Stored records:
== Segment start ==

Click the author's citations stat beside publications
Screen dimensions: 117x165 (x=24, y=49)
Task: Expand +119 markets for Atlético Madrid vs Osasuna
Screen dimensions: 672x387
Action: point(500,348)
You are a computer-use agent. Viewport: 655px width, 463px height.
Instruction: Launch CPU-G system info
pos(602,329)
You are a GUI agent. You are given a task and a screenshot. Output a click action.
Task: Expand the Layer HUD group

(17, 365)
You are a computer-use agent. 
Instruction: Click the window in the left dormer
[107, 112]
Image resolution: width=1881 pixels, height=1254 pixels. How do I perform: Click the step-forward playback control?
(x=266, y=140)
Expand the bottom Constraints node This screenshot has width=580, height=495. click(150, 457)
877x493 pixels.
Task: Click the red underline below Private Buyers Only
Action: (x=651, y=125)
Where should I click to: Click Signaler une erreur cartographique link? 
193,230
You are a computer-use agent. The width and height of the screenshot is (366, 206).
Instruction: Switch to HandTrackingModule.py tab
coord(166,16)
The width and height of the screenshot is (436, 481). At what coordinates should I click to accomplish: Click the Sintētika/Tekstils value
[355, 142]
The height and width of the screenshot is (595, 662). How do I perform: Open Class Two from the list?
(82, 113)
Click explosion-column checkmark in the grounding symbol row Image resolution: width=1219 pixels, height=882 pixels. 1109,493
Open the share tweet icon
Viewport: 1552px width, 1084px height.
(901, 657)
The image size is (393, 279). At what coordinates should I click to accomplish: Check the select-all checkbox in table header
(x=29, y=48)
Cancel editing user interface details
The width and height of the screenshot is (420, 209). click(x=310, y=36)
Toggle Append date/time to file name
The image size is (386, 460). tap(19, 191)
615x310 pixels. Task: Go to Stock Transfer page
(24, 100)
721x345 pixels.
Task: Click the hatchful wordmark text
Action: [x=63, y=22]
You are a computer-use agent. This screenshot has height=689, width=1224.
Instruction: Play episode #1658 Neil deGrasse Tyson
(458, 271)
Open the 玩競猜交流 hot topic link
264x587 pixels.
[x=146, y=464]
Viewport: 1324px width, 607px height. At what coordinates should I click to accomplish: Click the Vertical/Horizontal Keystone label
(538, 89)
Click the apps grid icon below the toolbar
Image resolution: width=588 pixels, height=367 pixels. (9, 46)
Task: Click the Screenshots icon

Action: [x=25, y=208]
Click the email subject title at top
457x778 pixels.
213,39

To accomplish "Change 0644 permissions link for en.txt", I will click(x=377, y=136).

== Segment end ==

Each line of the entries where the string "agent" occurs should be shown.

> [Expected output]:
You are a computer-use agent. Viewport: 655px width, 463px height.
You are a GUI agent. You are given a task and a screenshot. Output a click action.
You are a computer-use agent. 
You are a computer-use agent. The width and height of the screenshot is (366, 206).
You are a computer-use agent. This screenshot has height=689, width=1224.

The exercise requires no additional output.